Synthesis of Radiopharmaceuticals via "In-Loop" 11C-Carbonylation as Exemplified by the Radiolabeling of Inhibitors of Bruton's Tyrosine Kinase.

Abstract

Positron emission tomography (PET) is an important non-invasive tool to help guide the drug discovery and development process. Positron-emitting-radiolabeled drug candidates represent an important tool for drug hunters to gain insight into a drug's biodistribution and target engagement of exploratory biologic targets of interest. Recently, there have been several drug candidates that incorporate an acryloyl functional group due to their ability to form a covalent bond within the biological target of interest through Michael addition.

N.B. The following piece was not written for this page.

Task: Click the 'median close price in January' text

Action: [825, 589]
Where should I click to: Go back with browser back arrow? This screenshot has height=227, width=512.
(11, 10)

Methods to incorporate a carbon-11 radionuclide into acrylamide derivatives remain challenging given the reactive nature of this moiety. Herein, we report the improved radiosynthesis of carbon-11-containing acrylamide drug candidates, [¹¹C]ibrutinib, [¹¹C]tolebrutinib, and [¹¹C]evobrutinib, using [¹¹C]CO and a novel "in-loop" ¹¹ C-carbonylation reaction. [¹¹C]Ibrutinib, [¹¹C]tolebrutinib, and [¹¹C]evobrutinib were reliably synthesized, generating 2.2-7.1 GBq of these radiopharmaceuticals in radiochemical yields ranging from 3.3 to 12.8% (non-decay corrected; relative to starting [¹¹C]CO₂) and molar activities of 281-500 GBq/μmol (7.5-13.5 Ci/μmol), respectively. This study highlights an improved method for incorporating carbon-11 into acrylamide drug candidates using [¹¹C]CO within an HPLC loop suitable for clinical translation using simple modifications of standard automated synthesis modules used for cGMP manufacture of PET radioligands.